REQUIRED WORK:
Output only the lines that run from the line holding "This screenshot has width=1372, height=889." to the end of the data below, including both ends, without any pictures.

[Collected data]
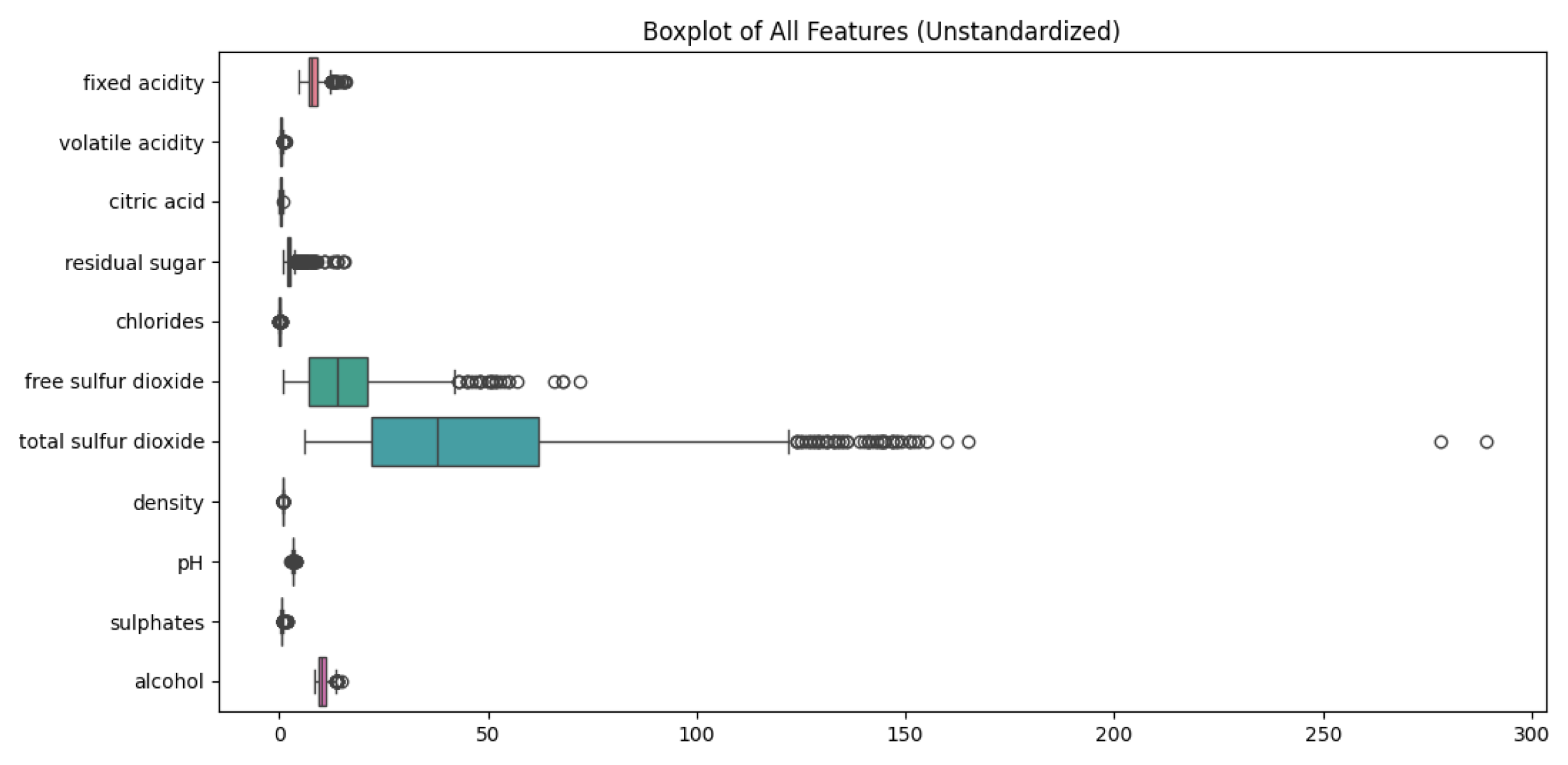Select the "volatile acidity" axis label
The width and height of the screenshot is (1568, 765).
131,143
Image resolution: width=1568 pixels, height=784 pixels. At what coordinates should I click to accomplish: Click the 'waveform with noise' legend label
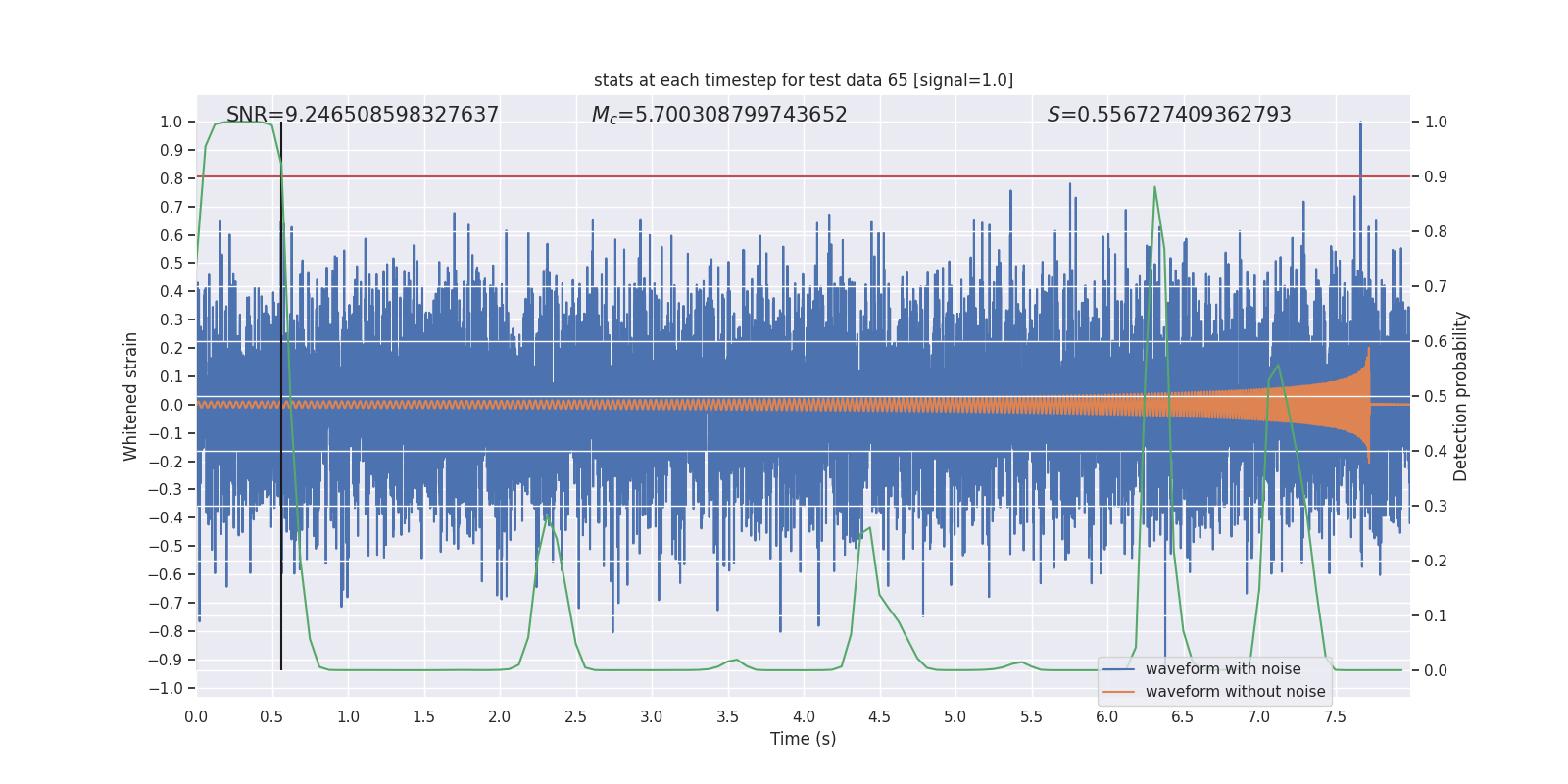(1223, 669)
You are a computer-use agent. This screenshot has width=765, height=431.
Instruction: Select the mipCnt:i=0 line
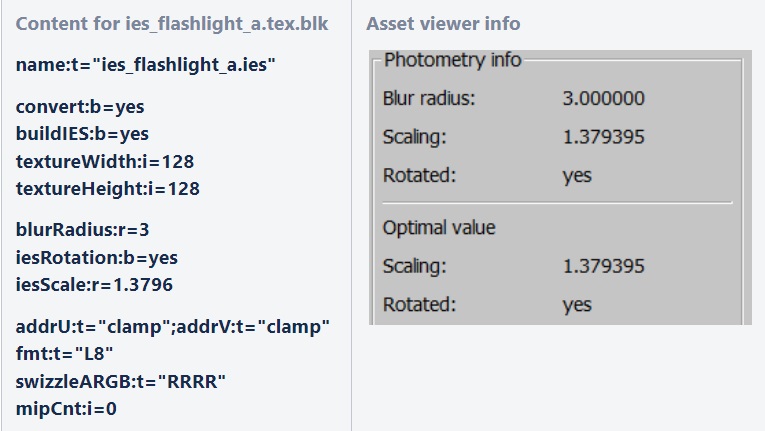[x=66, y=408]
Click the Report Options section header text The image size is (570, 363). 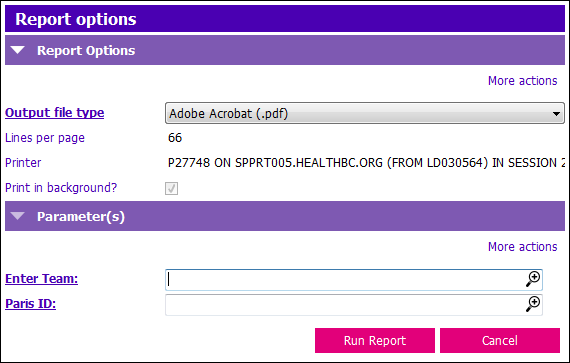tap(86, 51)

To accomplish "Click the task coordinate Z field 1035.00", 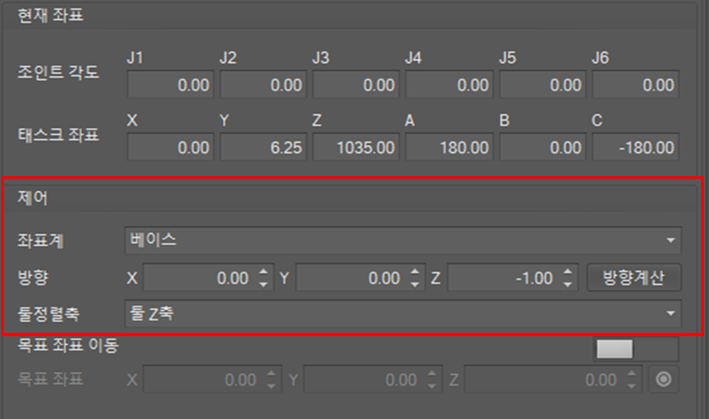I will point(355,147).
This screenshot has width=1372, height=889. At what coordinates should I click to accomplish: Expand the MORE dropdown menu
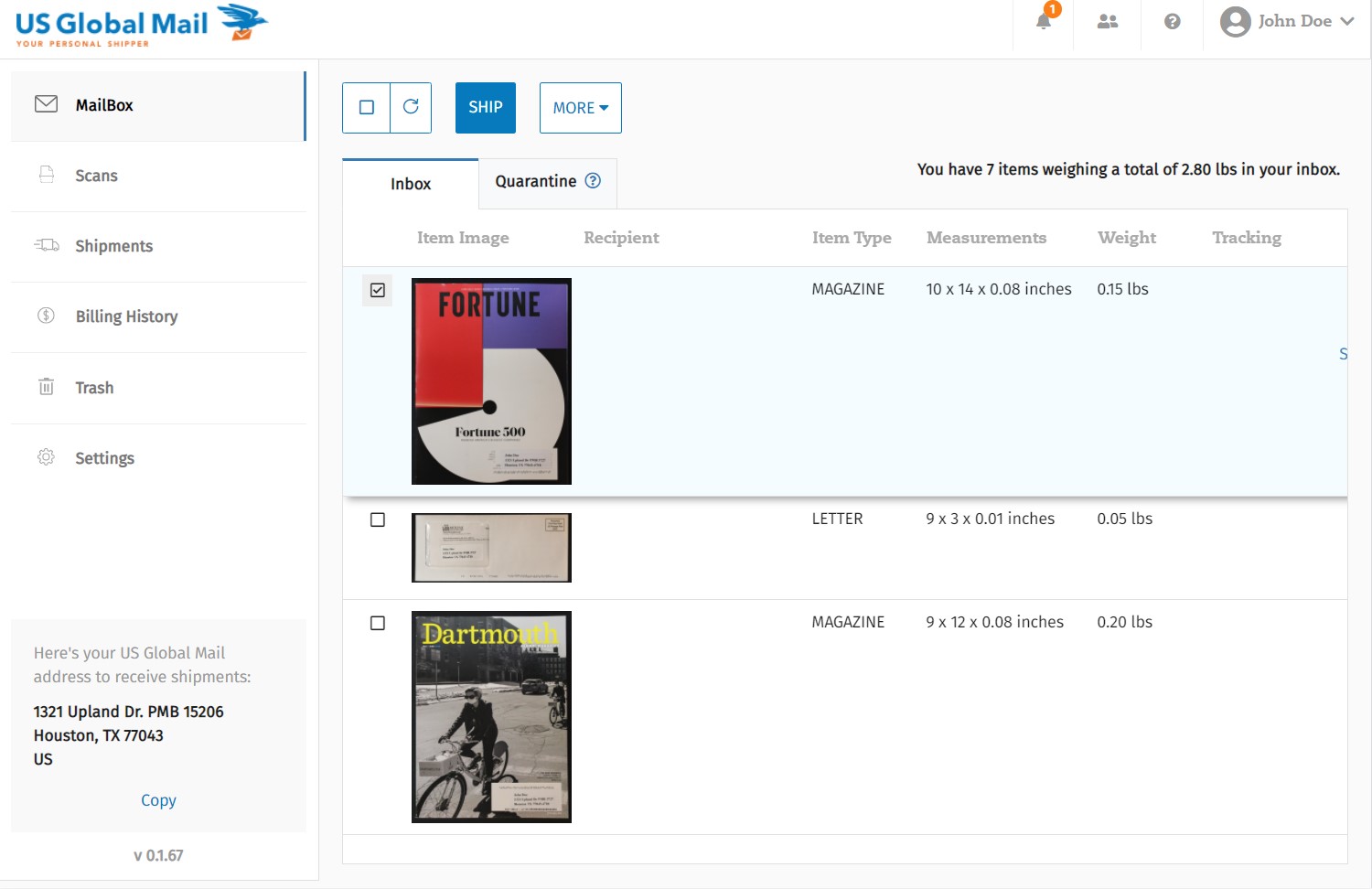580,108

SOLUTION TO THIS TASK:
This screenshot has width=1372, height=889. At what coordinates should I click to accomplish: Expand the MORE dropdown menu
580,108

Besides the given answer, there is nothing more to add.